• Assignment:
Working from the records below, repeat exactly the lines starting at the line that contains "[🥝 We're keen" and ending at the line that contains "Art for Business (590, 2250)", inclusive.

[Recorded data]
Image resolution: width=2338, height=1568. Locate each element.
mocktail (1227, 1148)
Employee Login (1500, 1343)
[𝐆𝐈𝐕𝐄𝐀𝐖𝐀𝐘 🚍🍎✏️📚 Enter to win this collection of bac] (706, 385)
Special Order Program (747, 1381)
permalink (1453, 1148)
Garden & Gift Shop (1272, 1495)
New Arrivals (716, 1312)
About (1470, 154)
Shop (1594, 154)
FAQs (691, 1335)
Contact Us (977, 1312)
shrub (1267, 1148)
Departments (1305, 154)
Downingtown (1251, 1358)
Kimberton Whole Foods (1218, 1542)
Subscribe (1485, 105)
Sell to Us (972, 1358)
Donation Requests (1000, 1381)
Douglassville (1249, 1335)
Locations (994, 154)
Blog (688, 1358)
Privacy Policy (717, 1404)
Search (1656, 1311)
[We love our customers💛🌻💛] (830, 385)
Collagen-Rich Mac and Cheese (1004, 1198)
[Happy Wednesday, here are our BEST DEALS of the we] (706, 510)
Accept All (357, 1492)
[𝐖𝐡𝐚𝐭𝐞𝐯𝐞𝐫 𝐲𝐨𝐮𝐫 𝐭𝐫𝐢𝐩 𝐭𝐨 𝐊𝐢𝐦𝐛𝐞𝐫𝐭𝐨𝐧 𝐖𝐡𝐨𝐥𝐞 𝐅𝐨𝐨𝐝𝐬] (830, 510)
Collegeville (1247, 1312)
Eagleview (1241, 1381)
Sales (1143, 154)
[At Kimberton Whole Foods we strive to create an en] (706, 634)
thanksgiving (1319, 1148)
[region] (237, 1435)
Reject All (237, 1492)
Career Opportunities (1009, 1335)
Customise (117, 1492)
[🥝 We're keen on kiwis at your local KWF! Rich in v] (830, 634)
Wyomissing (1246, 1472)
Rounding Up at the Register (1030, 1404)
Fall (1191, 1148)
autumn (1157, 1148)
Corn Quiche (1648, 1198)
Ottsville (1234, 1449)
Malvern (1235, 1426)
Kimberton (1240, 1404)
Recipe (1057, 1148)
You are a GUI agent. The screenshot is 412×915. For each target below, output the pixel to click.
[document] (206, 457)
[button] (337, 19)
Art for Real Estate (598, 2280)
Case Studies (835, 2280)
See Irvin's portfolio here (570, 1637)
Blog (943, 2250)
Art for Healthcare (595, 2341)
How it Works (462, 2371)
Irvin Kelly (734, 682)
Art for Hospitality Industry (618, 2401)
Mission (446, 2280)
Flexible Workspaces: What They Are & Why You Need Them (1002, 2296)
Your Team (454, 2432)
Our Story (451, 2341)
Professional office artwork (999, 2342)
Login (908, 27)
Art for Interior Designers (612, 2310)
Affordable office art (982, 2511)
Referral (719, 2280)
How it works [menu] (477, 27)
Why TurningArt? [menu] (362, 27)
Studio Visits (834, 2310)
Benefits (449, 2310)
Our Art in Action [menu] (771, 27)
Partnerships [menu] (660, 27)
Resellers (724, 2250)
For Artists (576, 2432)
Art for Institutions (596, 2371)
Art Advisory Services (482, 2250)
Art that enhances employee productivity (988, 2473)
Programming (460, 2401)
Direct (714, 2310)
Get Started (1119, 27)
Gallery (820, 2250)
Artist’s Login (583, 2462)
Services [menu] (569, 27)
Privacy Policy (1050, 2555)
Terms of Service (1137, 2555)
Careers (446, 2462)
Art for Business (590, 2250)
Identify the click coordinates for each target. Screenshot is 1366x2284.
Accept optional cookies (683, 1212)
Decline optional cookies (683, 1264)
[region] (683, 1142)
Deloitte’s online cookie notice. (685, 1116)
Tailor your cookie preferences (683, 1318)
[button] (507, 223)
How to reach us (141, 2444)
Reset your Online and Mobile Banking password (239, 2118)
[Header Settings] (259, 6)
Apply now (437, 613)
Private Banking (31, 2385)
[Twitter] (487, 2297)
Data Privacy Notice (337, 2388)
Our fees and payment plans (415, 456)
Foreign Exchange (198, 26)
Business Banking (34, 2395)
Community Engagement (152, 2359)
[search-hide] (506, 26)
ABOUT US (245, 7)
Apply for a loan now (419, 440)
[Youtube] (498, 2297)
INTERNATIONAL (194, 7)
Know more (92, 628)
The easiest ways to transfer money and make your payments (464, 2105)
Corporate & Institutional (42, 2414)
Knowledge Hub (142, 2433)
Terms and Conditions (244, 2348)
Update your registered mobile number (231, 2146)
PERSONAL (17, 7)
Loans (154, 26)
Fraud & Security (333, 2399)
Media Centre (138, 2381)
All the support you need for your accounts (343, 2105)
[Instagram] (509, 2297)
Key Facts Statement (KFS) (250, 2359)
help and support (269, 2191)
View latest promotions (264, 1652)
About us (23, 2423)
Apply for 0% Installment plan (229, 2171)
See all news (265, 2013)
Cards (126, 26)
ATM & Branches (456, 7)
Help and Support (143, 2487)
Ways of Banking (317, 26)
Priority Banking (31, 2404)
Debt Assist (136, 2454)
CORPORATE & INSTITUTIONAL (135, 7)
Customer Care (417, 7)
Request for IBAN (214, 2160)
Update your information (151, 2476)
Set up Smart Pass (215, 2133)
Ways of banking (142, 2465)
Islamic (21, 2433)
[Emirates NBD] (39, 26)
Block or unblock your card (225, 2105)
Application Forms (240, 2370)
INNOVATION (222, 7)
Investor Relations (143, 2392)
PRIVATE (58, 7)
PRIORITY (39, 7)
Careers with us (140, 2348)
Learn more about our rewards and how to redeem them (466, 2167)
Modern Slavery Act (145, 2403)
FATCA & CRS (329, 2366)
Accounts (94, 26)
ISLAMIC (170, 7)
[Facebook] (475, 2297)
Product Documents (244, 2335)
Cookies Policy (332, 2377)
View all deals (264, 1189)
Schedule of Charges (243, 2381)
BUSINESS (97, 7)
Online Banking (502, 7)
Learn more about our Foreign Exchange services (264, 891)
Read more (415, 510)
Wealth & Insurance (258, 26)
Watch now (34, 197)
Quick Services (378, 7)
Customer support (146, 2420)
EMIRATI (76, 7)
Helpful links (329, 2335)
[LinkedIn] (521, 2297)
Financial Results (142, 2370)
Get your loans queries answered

• Output of the task:
[🥝 We're keen on kiwis at your local KWF! Rich in v] (830, 634)
Wyomissing (1246, 1472)
Rounding Up at the Register (1030, 1404)
Fall (1191, 1148)
autumn (1157, 1148)
Corn Quiche (1648, 1198)
Ottsville (1234, 1449)
Malvern (1235, 1426)
Kimberton (1240, 1404)
Recipe (1057, 1148)
You are a GUI agent. The screenshot is 412×915. For each target below, output the pixel to click.
[document] (206, 457)
[button] (337, 19)
Art for Real Estate (598, 2280)
Case Studies (835, 2280)
See Irvin's portfolio here (570, 1637)
Blog (943, 2250)
Art for Healthcare (595, 2341)
How it Works (462, 2371)
Irvin Kelly (734, 682)
Art for Hospitality Industry (618, 2401)
Mission (446, 2280)
Flexible Workspaces: What They Are & Why You Need Them (1002, 2296)
Your Team (454, 2432)
Our Story (451, 2341)
Professional office artwork (999, 2342)
Login (908, 27)
Art for Interior Designers (612, 2310)
Affordable office art (982, 2511)
Referral (719, 2280)
How it works [menu] (477, 27)
Why TurningArt? [menu] (362, 27)
Studio Visits (834, 2310)
Benefits (449, 2310)
Our Art in Action [menu] (771, 27)
Partnerships [menu] (660, 27)
Resellers (724, 2250)
For Artists (576, 2432)
Art for Institutions (596, 2371)
Art Advisory Services (482, 2250)
Art that enhances employee productivity (988, 2473)
Programming (460, 2401)
Direct (714, 2310)
Get Started (1119, 27)
Gallery (820, 2250)
Artist’s Login (583, 2462)
Services [menu] (569, 27)
Privacy Policy (1050, 2555)
Terms of Service (1137, 2555)
Careers (446, 2462)
Art for Business (590, 2250)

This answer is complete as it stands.